Work task: Wherever the word "computer" appears in a line of the records, copy that line.

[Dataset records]
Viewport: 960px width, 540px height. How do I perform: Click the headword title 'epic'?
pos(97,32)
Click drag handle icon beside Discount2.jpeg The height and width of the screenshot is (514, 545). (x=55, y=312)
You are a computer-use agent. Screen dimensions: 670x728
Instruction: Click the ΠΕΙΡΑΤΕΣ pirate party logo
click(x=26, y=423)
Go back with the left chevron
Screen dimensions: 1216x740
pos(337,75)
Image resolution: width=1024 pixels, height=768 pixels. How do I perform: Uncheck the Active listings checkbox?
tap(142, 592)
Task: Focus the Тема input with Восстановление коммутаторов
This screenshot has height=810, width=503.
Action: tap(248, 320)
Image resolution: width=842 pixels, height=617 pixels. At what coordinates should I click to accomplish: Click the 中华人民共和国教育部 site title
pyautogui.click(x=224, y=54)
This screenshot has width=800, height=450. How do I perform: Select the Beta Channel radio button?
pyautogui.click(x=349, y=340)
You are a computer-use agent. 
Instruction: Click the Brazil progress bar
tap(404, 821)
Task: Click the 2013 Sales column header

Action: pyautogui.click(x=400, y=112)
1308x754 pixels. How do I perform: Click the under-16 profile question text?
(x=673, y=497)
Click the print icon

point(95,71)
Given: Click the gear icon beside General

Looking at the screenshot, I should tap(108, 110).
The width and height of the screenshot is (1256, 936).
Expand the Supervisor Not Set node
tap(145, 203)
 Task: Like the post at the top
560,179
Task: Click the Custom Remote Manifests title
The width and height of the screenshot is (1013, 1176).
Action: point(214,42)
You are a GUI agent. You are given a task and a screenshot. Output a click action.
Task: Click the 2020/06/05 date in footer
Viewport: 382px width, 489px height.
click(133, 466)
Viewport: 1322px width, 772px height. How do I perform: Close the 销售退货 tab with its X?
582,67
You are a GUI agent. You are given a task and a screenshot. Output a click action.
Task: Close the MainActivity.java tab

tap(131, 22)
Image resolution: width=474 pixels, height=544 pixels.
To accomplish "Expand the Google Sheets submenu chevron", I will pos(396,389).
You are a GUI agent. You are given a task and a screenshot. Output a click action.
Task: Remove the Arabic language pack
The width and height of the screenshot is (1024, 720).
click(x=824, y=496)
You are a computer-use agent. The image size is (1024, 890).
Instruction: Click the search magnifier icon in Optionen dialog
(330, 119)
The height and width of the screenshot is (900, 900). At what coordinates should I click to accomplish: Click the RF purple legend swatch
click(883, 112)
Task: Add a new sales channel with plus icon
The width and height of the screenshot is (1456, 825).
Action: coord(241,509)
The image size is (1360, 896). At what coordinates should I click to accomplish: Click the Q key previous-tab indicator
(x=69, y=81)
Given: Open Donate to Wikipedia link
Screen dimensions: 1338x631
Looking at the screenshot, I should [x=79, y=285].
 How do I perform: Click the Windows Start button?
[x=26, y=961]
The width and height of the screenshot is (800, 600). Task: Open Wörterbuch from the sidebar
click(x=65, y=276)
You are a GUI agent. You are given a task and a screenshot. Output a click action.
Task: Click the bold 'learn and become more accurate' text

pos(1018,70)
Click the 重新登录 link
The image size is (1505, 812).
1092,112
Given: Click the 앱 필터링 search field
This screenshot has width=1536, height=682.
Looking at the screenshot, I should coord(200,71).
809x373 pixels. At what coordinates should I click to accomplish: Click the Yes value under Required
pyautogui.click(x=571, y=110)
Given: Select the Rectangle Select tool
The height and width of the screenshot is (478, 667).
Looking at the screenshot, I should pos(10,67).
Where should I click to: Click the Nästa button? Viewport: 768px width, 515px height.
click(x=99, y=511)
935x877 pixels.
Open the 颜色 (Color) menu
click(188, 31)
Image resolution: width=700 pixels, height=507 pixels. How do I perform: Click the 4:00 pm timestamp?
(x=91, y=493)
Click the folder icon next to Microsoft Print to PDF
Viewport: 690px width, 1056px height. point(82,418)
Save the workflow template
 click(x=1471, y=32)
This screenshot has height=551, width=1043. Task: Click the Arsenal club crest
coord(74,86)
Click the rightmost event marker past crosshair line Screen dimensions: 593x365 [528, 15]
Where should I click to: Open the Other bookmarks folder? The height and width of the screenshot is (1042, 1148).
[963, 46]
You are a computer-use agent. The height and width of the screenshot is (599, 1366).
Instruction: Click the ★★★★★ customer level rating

Response area:
You are a computer-use agent. Screen dimensions: 670x728
You are a computer-use agent. 
You are a computer-use agent. The image size is (1024, 890).
You are a computer-use agent. The height and width of the screenshot is (599, 1366).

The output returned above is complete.